Eleitos do PS de Espinho que se opuseram ao orçamento camarário foram, na madrugada desta quarta-feira, "escoltados pela PSP" até às respetivas residências após confrontos verbais com populares à saída da Assembleia Municipal, revelou a federação distrital do partido.

Condeno veementemente os atos de intimidação e coação dirigidos a eleitos do PS e interpelo todos os partidos democráticos a condenarem o sucedido e a demarcarem-se do que aconteceu.
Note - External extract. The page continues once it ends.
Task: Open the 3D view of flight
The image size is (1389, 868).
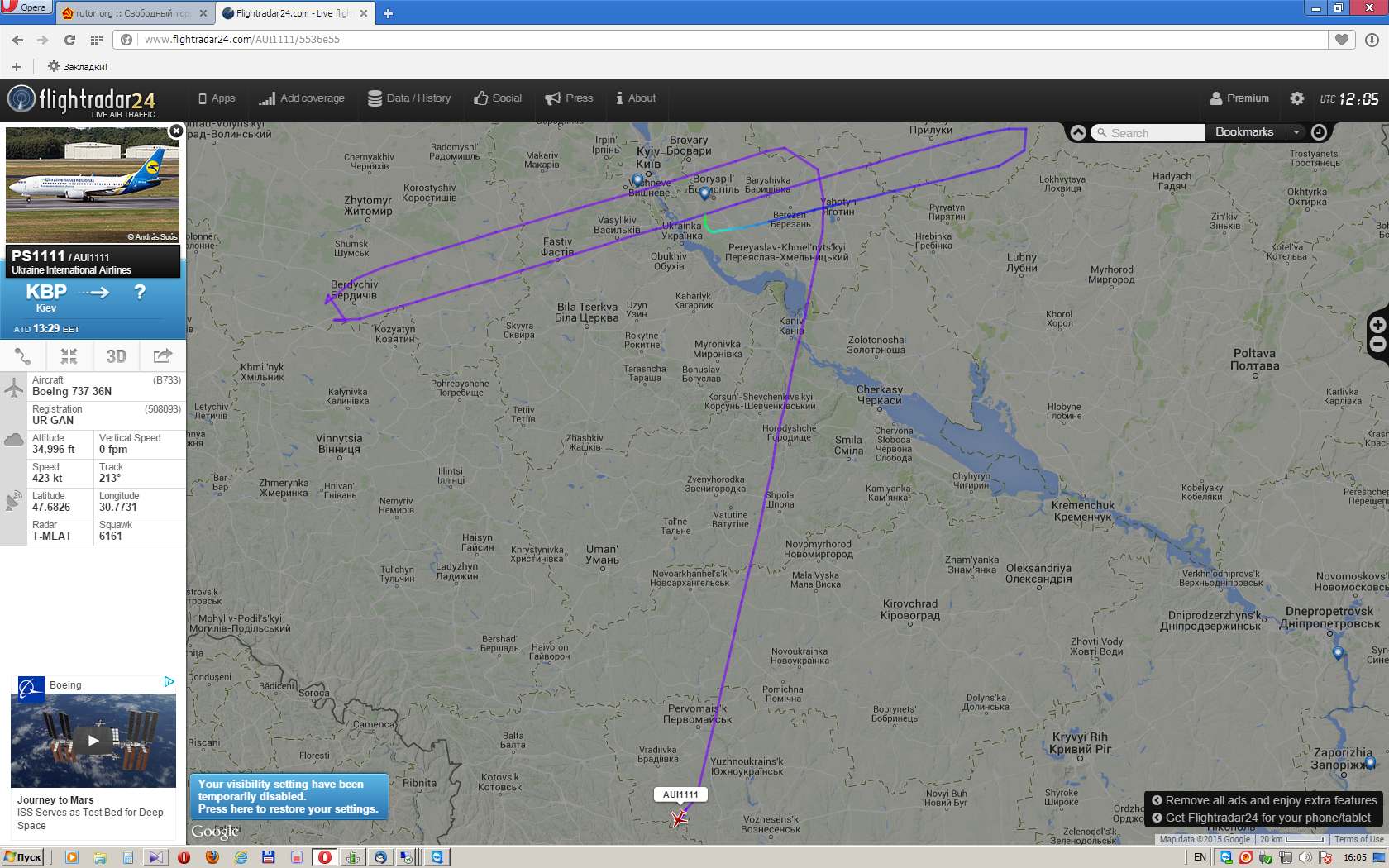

É grave que o presidente da concelhia do PS e o presidente da Junta da União de Freguesias de Anta e Guetim tenham necessitado de escolta policial para se deslocar até casa em segurança", disse à Lusa o presidente da Federação de Aveiro do PS, Jorge Vultos Sequeira.
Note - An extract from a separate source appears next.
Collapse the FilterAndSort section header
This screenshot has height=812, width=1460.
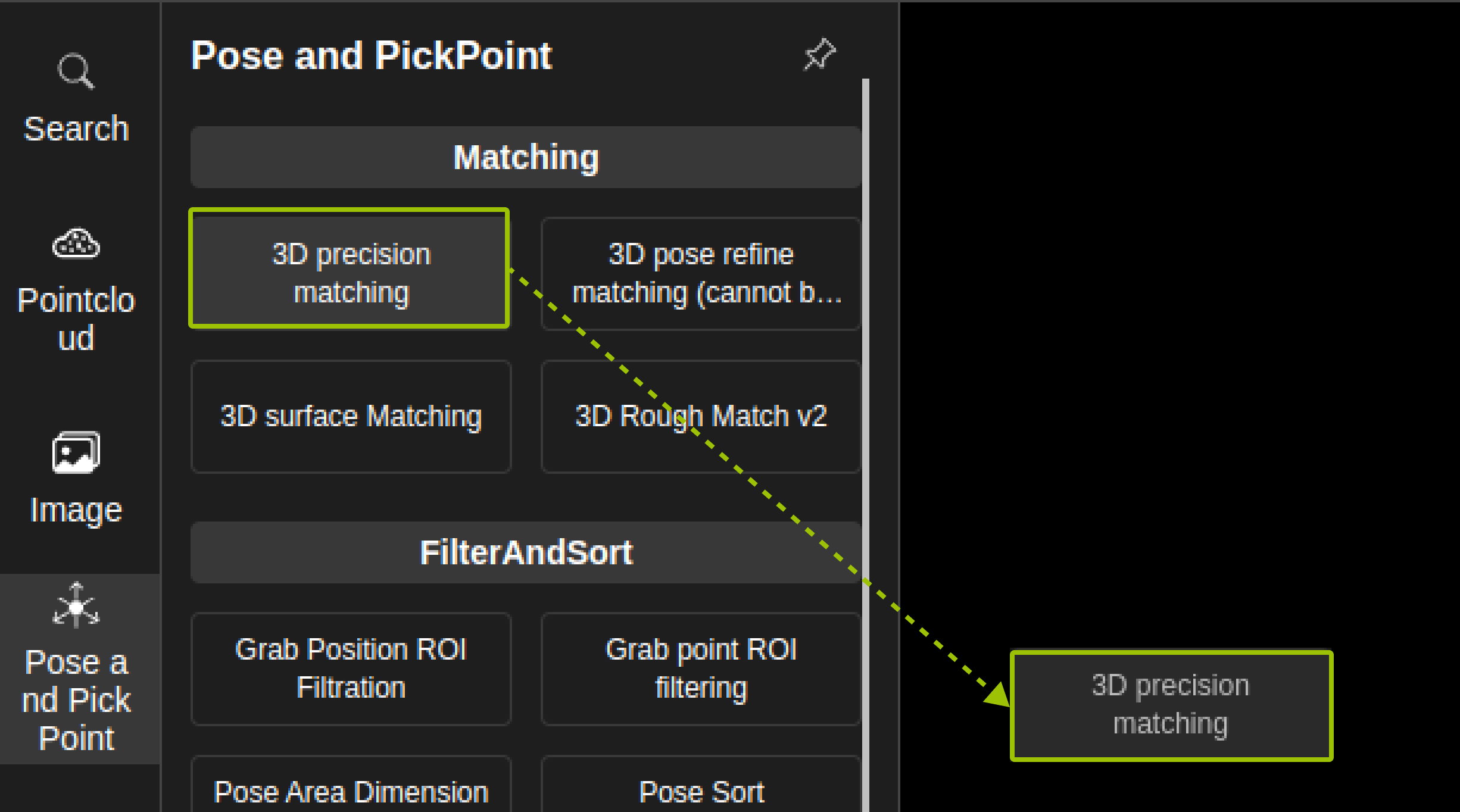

Contactada pela Lusa, fonte oficial do comando distrital de Aveiro da PSP confirmou: "Dois elementos da Assembleia (Municipal de Espinho) foram acompanhados até casa no carro da PSP, para assegurar que não haveria incidentes".

Um dos elementos que recebeu escolta foi Miguel Reis, que, enquanto vereador do PS e presidente da concelhia socialista, votou contra o documento em reunião de Câmara, e outro foi Nuno Almeida, que, na condição de presidente da Junta da União de Freguesias de Anta e Guetim, se absteve na votação do orçamento da autarquia em Assembleia Municipal.

A reunião da Assembleia Municipal, que decorreu na terça-feira à noite, foi descrita como "uma das mais participadas de sempre" em Espinho, por ter em discussão um orçamento que, caso não fosse aprovado, atrasaria a construção do Estádio Municipal e a comparticipação financeira da Câmara para o novo quartel dos bombeiros.

A Assembleia foi precedida por uma concentração de populares e depois acompanhada no interior da Câmara por cerca de 100 cidadãos, mas dezenas de pessoas foram impedidas de entrar no edifício devido à insuficiência de espaço, pelo que permaneceram no exterior até ao final - algumas das quais munidas de archotes e de bandeiras, camisolas e outros acessórios identificativos do Sporting Clube de Espinho.

Essa concentração popular deu-se na sequência de mensagens na Internet apelando a um "movimento pacífico" em defesa do Estádio Municipal - que será propriedade da autarquia, mas cedido ao clube local para funcionar como sua sede - e depois de cartazes com tom intimidatório terem sido colados na residência de eleitos locais que, em dezembro de 2018, votaram pela primeira vez contra o orçamento.

A Lusa tentou ouvir o presidente do Sporting Clube de Espinho, mas esse não estava contactável.

Depois de um primeiro chumbo em dezembro de 2018, o orçamento municipal de Espinho para 2019, no valor de 36,7 milhões de euros, foi esta madrugada aprovado com 12 votos favoráveis pelos nove eleitos do PSD, os dois presidentes das juntas de freguesia de Espinho e Paramos, e um deputado do BE.

Os votos contra, por sua vez, partiram de sete membros do PS, um da CDU e um do movimento Pela Minha Gente (PMG), enquanto as abstenções couberam a um eleito do PMG e aos presidentes das juntas de Silvalde e da União de Freguesias de Anta e Guetim.

O socialista João Carapeto ausentou-se da sala durante a votação por se opor aos procedimentos.